■ CONSIGNE A:
Recopiez à l'identique les lignes des enregistrements, depuis leur début jusqu'à la ligne contenant « Looking at the image, I should click on (1274, 760). », celle-ci comprise, en omettant les images.

■ TEXTE:
La Cité Saturne - Actualité manga
Dossier manga - La Cité Saturne
Lecteurs
20/20

Conditions de travail

 
 

Statut social

 
Accueillant l'ensemble de l'humanité depuis des temps indéterminés, la cité Saturne est régie selon une hiérarchie bipartie, à la manière du Metropolis de Fritz Lang :  en son cœur habitable, l'anneau est constitué de trois niveaux. Tout d'abord, le niveau inférieur, où vivent les classes sociales basses et moyennes, et où l'on trouve notamment les usines de biogaz, alimentant l'ensemble de la structure spatiale en énergie. A l'opposé, nous trouvons le niveau supérieur, zone réservée aux riches et aux puissants. Elle se compose essentiellement de grandes résidences, ayant pour particularité d'avoir une vitre en guise de plafond. Notons que si les gens d'en haut peuvent aller librement en bas, l'inverse est impossible. Enfin, pour séparer les deux vient un niveau intermédiaire, libre d'accès. Semblant plus vaste que les deux autres, il accueille toutes les infrastructures publiques : écoles, universités, hôpitaux,... mais aussi de vastes espaces consacrés aux terres agricoles.

■ CONSIGNE B:
Comment traduire en anglais cette phrase du texte sur la cité Saturne : « Notons que si les gens d'en haut peuvent aller librement en bas, l'inverse est impossible. » ?

[Entrées de données enregistrées]
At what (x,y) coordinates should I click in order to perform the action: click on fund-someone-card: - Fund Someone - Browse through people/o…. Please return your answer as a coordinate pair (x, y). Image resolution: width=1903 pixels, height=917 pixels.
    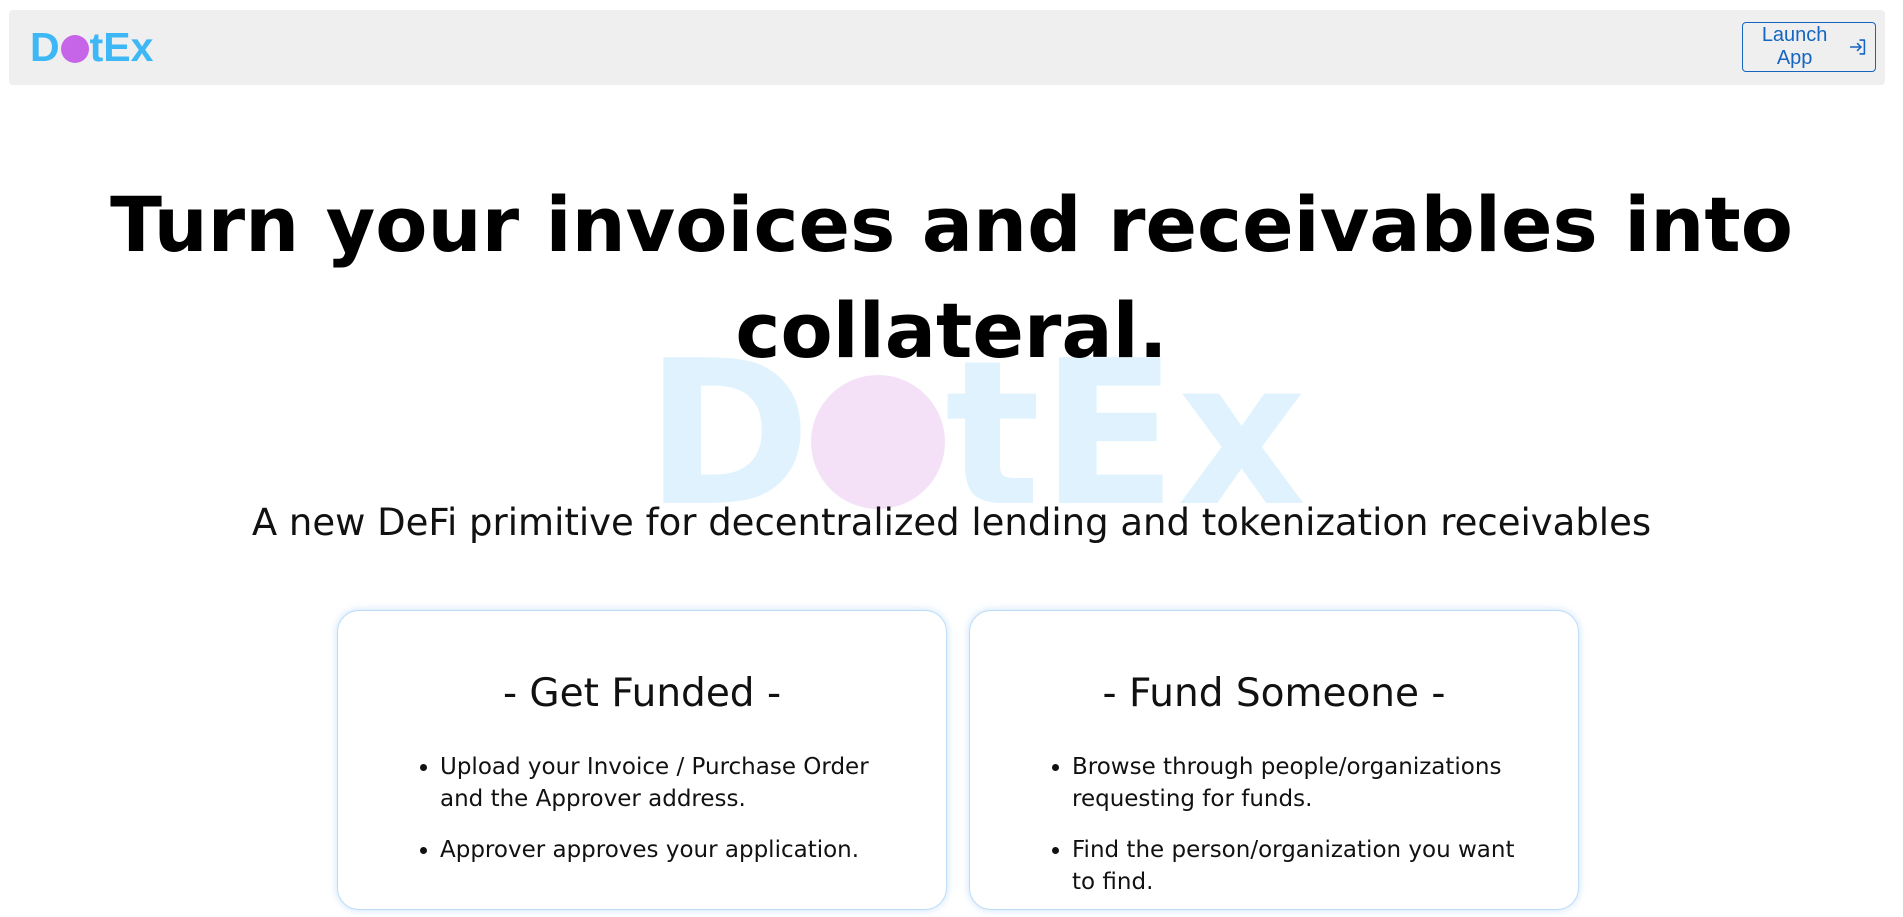
    Looking at the image, I should click on (1274, 760).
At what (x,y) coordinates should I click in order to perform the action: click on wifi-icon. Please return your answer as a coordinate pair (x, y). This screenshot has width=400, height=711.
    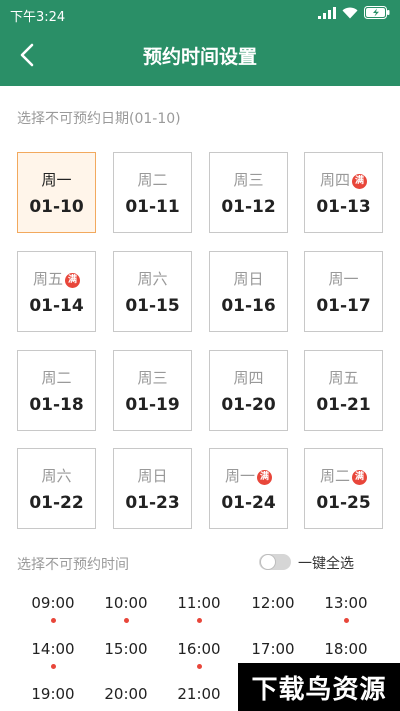
    Looking at the image, I should click on (350, 12).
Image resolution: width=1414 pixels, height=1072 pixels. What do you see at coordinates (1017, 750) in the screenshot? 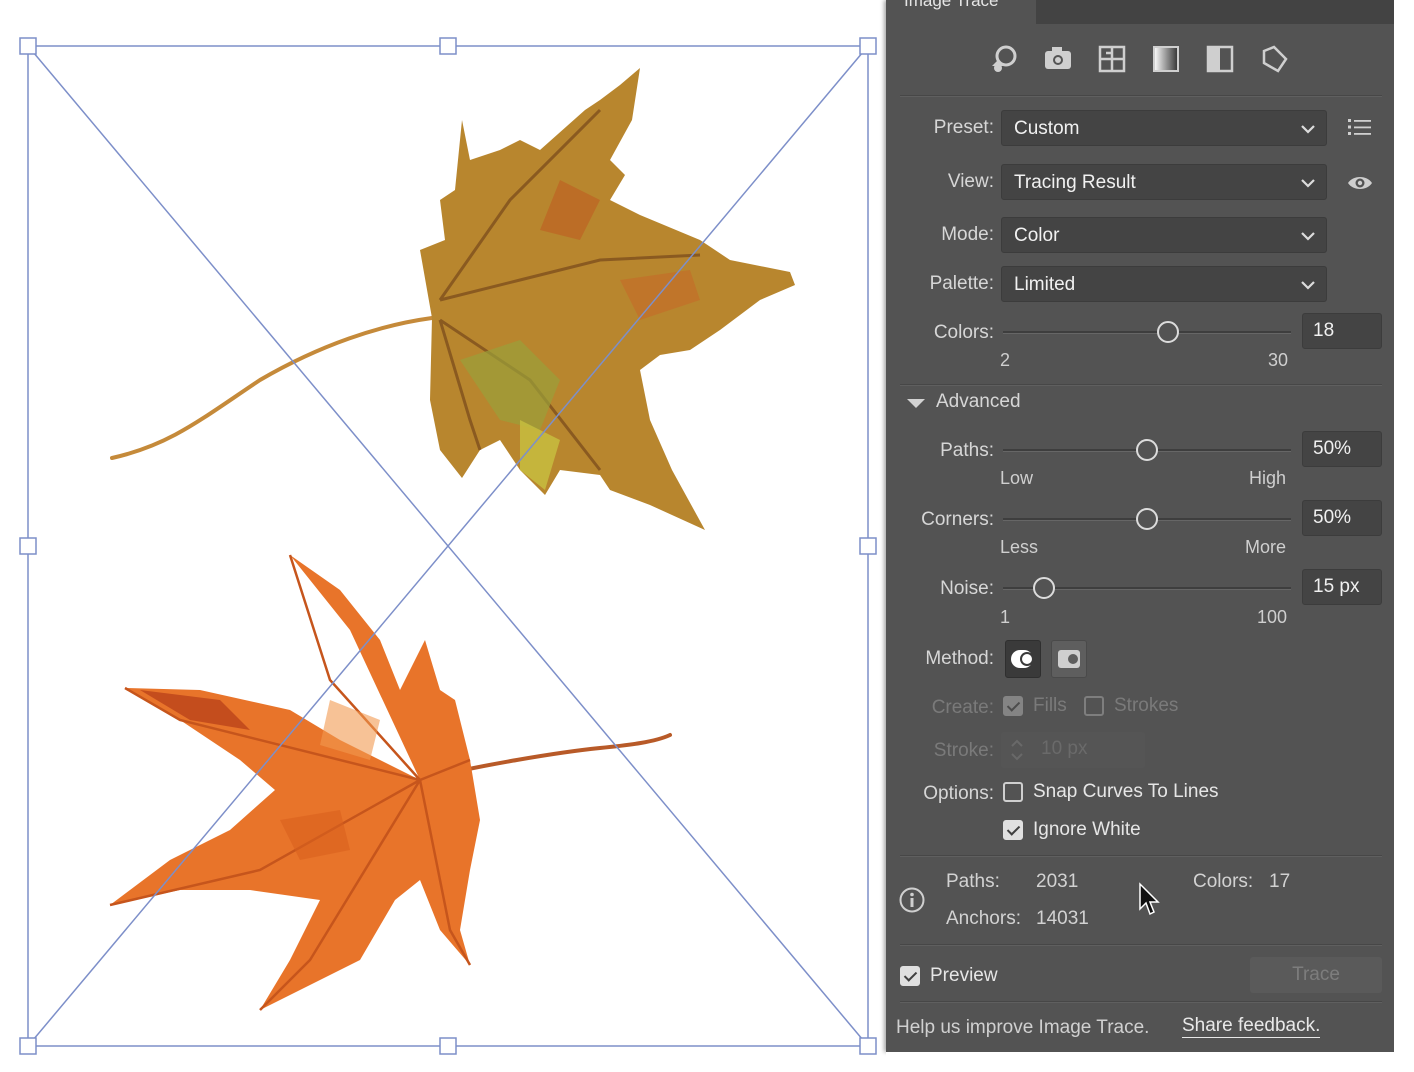
I see `stepper-icon` at bounding box center [1017, 750].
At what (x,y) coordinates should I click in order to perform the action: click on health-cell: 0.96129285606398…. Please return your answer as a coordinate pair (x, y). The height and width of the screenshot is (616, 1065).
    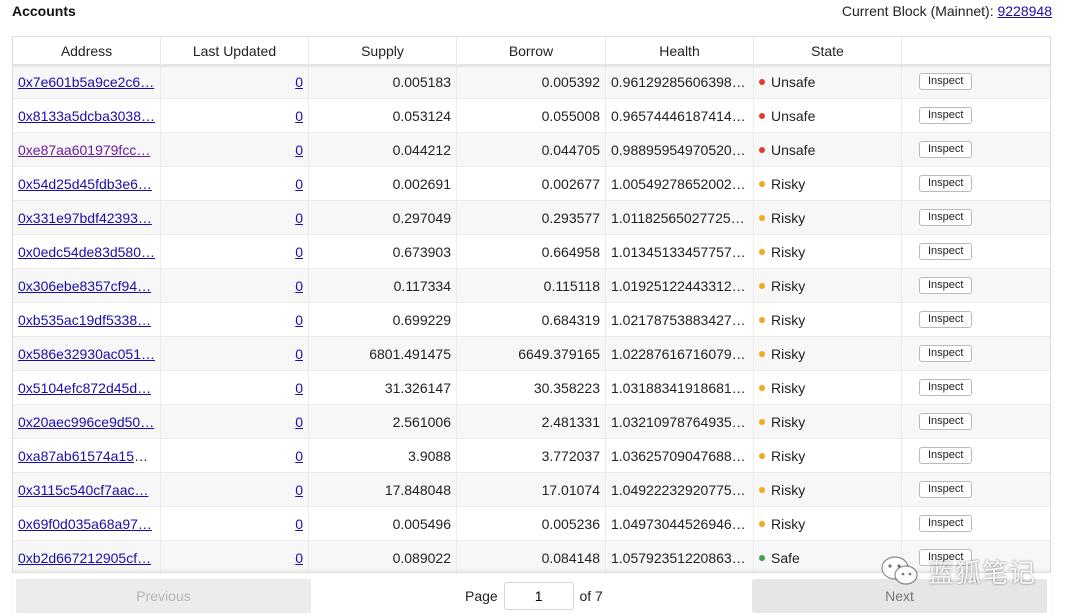
    Looking at the image, I should click on (680, 82).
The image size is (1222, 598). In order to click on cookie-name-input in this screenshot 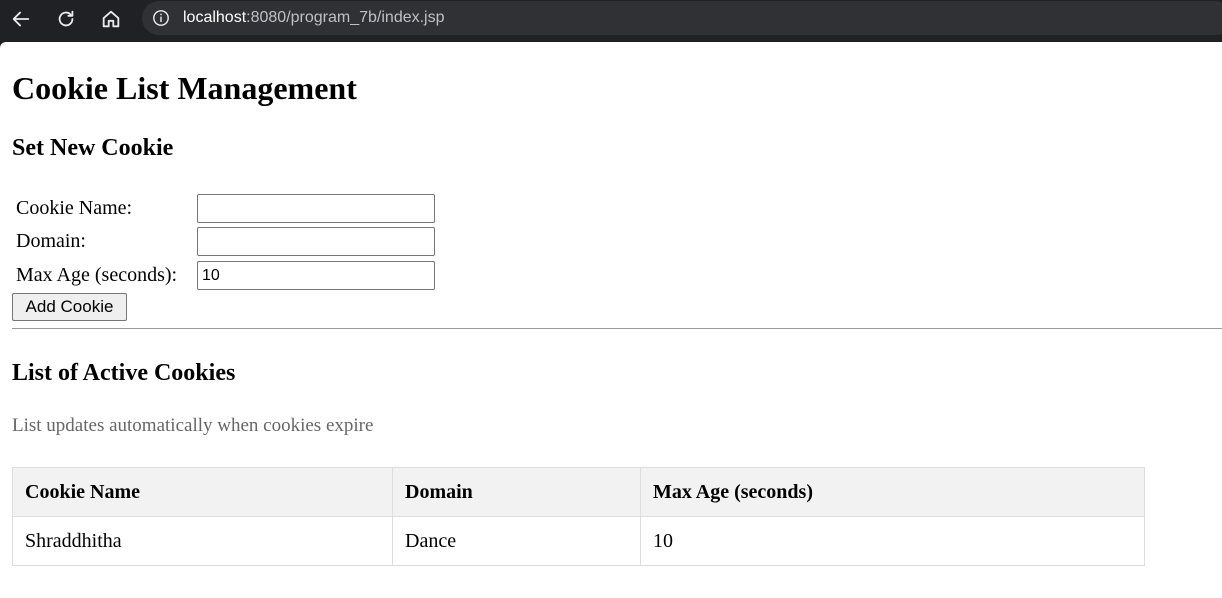, I will do `click(316, 208)`.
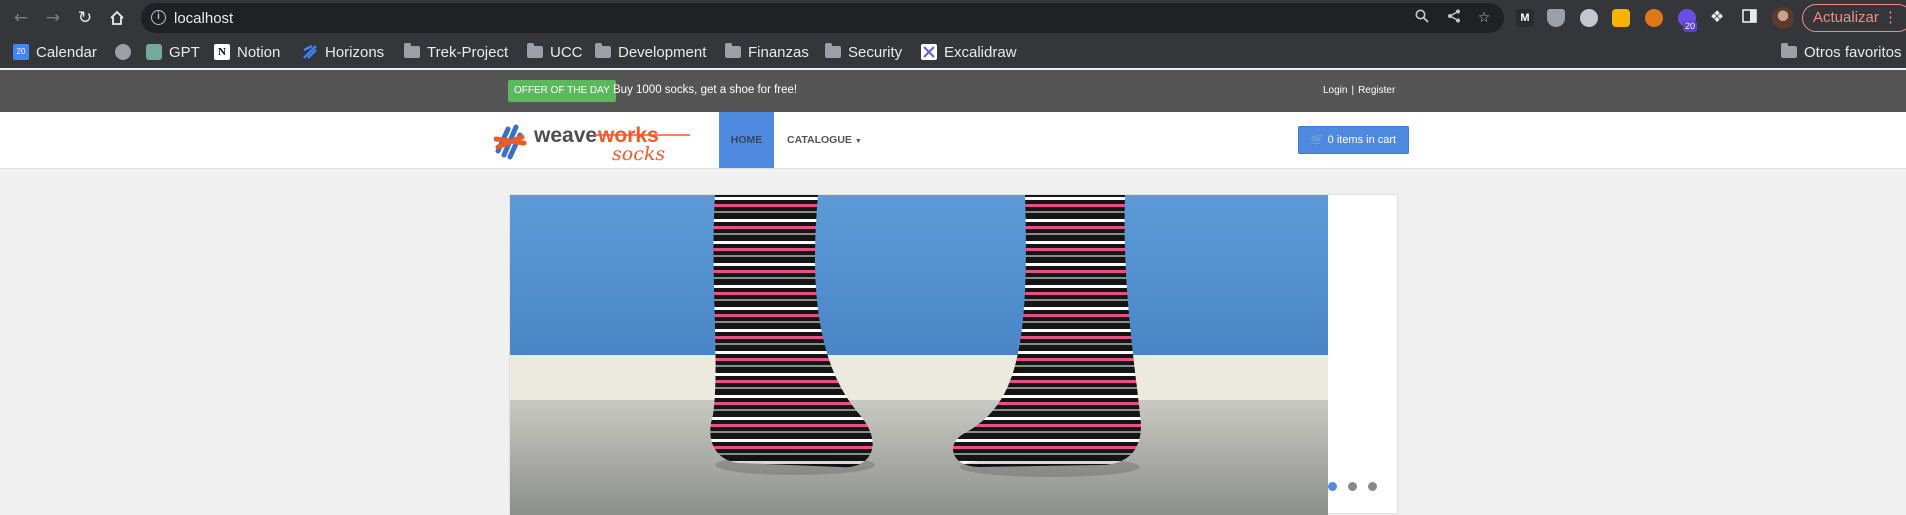 The width and height of the screenshot is (1906, 515). I want to click on weaveworks-socks-logo: weave works socks, so click(594, 141).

■ RÉPONSE A:
At what (x,y) coordinates should I click in order to perform the action: click on fund-someone-card: - Fund Someone - Browse through people/o…. Please return your answer as a coordinate pair (x, y). Image resolution: width=1903 pixels, height=917 pixels.
    Looking at the image, I should click on (1274, 760).

■ RÉPONSE B:
Note that while the people from above can freely go below, the reverse is impossible.